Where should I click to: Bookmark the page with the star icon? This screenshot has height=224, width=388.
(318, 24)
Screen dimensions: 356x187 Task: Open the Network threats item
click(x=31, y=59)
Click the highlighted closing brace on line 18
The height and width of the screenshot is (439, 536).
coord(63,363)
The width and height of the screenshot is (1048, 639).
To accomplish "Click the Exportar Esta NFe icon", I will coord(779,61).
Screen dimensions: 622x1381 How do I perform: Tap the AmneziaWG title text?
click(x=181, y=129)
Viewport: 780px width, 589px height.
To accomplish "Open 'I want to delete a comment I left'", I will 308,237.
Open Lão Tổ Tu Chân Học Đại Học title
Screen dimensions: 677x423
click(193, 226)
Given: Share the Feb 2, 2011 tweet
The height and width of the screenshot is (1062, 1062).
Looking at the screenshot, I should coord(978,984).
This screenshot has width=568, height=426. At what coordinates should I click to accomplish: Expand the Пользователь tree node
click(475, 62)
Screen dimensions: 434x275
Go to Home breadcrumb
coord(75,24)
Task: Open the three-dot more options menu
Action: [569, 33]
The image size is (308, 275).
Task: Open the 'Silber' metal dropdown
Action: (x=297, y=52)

......

◆ WORK REQUIRED: An exact reproduction of the material above is required.

◆ TASK RESPONSE:
Where should I click to: Bookmark the page with the star icon? This screenshot has height=224, width=388.
(318, 24)
Screen dimensions: 356x187 Task: Open the Network threats item
click(x=31, y=59)
Click the highlighted closing brace on line 18
The height and width of the screenshot is (439, 536).
coord(63,363)
The width and height of the screenshot is (1048, 639).
To accomplish "Click the Exportar Esta NFe icon", I will coord(779,61).
Screen dimensions: 622x1381 How do I perform: Tap the AmneziaWG title text?
click(x=181, y=129)
Viewport: 780px width, 589px height.
To accomplish "Open 'I want to delete a comment I left'", I will 308,237.
Open Lão Tổ Tu Chân Học Đại Học title
Screen dimensions: 677x423
click(193, 226)
Given: Share the Feb 2, 2011 tweet
The height and width of the screenshot is (1062, 1062).
Looking at the screenshot, I should coord(978,984).
This screenshot has width=568, height=426. At what coordinates should I click to accomplish: Expand the Пользователь tree node
click(475, 62)
Screen dimensions: 434x275
Go to Home breadcrumb
coord(75,24)
Task: Open the three-dot more options menu
Action: [569, 33]
The image size is (308, 275).
Task: Open the 'Silber' metal dropdown
Action: (x=297, y=52)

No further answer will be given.